— PROBLEM TO SOLVE —
Copy out each line of the listing below in which the string "column" occurs.

— DATA SHOWN —
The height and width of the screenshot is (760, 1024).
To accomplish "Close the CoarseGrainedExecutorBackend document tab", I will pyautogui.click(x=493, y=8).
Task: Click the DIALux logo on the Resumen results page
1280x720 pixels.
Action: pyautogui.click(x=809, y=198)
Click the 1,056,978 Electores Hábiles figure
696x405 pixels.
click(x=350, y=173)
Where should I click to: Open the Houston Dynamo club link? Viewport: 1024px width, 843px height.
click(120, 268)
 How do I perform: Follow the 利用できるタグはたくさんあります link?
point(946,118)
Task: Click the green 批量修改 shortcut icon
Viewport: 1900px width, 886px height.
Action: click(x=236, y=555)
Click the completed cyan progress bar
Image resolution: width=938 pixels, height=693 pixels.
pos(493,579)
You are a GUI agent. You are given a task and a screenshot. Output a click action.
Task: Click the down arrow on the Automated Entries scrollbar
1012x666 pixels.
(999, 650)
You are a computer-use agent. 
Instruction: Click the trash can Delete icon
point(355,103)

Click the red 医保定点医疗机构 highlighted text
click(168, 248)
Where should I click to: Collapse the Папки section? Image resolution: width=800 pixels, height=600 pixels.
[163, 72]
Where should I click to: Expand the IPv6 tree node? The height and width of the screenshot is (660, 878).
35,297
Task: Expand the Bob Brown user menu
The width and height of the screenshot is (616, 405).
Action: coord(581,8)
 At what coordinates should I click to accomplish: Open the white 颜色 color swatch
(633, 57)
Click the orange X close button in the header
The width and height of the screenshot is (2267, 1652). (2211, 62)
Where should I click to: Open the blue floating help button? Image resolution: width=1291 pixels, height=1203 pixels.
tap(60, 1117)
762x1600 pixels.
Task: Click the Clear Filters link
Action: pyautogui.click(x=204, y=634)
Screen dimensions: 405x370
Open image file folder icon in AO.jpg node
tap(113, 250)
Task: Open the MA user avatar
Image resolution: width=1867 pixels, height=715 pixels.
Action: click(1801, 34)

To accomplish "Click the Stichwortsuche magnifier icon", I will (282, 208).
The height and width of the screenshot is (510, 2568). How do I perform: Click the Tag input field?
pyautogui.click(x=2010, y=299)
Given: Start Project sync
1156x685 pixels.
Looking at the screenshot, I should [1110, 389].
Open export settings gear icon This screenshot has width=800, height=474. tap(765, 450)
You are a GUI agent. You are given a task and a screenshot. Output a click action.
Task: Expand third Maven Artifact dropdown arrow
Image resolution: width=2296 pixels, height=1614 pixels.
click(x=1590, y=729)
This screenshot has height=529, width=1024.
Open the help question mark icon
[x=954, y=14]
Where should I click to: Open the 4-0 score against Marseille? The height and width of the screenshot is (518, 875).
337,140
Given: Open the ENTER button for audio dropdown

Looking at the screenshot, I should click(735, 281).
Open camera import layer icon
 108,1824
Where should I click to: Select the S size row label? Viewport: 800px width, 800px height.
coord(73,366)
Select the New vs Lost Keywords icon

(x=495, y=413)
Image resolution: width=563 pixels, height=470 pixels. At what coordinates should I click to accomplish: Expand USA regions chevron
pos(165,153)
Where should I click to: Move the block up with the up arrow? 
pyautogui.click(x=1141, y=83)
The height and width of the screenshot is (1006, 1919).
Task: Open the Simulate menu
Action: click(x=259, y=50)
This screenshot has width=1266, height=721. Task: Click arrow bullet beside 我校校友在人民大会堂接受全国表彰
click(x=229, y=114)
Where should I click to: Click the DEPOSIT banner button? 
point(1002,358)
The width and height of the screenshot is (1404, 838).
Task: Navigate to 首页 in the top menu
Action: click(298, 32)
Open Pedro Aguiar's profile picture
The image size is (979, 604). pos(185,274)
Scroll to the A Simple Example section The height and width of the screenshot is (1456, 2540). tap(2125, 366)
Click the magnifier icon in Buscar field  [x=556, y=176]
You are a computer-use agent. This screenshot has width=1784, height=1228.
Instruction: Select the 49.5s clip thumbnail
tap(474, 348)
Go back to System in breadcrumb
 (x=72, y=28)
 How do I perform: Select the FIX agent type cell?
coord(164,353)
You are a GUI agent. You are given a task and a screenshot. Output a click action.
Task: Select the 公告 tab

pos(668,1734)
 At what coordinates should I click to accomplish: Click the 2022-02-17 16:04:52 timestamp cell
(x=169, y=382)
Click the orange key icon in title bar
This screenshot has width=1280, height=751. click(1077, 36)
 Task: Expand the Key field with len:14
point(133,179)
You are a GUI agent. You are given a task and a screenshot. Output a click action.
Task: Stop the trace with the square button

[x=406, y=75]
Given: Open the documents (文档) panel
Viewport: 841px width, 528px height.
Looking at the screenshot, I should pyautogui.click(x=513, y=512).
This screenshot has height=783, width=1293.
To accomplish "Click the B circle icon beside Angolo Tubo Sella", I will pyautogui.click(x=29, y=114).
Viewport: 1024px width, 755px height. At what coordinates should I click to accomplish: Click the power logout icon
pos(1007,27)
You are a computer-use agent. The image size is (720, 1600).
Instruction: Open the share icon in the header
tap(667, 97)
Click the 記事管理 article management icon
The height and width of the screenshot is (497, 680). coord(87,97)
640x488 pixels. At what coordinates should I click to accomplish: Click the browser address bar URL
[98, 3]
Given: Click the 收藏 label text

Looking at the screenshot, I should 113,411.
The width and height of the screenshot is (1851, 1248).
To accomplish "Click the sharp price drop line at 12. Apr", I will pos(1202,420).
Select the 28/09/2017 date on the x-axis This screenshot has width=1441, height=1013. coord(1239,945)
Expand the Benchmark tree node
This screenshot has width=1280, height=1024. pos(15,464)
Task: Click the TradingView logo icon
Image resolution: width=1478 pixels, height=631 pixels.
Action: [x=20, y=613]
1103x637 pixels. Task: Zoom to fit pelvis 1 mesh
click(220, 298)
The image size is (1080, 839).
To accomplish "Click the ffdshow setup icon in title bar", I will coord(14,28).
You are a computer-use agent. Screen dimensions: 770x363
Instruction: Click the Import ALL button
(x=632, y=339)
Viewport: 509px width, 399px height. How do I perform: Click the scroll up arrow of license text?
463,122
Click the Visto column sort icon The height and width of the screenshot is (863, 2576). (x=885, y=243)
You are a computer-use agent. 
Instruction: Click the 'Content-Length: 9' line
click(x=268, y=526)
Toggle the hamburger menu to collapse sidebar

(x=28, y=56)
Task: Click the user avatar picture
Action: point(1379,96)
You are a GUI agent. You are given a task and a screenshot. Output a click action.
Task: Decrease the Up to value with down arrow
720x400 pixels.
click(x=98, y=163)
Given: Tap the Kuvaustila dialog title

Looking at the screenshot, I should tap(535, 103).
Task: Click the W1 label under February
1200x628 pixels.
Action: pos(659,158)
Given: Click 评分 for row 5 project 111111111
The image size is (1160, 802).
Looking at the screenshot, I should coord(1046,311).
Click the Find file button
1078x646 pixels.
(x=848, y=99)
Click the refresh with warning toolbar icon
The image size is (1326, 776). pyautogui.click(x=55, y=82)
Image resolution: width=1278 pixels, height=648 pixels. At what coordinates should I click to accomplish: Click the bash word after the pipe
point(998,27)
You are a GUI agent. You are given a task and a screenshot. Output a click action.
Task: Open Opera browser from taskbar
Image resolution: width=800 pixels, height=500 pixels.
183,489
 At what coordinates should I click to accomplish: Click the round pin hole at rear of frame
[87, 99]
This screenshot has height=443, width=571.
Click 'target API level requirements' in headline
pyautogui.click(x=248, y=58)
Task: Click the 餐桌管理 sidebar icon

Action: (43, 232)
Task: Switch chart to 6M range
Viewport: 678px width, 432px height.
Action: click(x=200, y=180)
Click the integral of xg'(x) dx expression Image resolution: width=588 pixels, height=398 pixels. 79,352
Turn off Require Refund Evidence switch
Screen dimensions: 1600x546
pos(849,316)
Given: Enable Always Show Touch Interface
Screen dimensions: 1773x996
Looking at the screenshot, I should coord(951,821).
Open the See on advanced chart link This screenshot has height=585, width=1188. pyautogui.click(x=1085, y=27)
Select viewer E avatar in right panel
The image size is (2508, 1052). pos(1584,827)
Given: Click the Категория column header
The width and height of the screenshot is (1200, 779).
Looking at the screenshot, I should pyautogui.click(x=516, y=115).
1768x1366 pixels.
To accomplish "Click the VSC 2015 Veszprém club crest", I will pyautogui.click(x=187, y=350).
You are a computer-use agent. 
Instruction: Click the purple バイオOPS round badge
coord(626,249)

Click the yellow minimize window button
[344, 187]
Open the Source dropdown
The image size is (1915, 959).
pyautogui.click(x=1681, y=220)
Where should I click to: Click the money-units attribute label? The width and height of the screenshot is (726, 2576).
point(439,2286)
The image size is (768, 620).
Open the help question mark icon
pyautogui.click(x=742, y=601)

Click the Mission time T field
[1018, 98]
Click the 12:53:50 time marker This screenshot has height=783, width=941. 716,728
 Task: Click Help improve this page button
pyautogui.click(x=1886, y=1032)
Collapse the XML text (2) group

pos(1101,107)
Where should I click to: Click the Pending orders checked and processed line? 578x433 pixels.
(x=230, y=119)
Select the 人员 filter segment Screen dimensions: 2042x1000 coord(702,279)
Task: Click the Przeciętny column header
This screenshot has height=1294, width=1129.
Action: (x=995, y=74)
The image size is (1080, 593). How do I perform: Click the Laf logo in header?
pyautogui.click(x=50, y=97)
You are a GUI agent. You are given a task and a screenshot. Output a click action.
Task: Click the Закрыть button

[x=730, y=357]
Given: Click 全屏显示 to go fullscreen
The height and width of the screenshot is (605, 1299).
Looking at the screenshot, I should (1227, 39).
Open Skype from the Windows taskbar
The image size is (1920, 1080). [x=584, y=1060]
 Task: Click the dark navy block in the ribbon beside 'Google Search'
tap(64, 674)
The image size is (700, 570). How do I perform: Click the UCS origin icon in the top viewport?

— EXERCISE OUTPUT —
Click the Visto column sort icon The height and width of the screenshot is (863, 2576). (x=885, y=243)
Given: Click the Категория column header
Task: Click the Przeciętny column header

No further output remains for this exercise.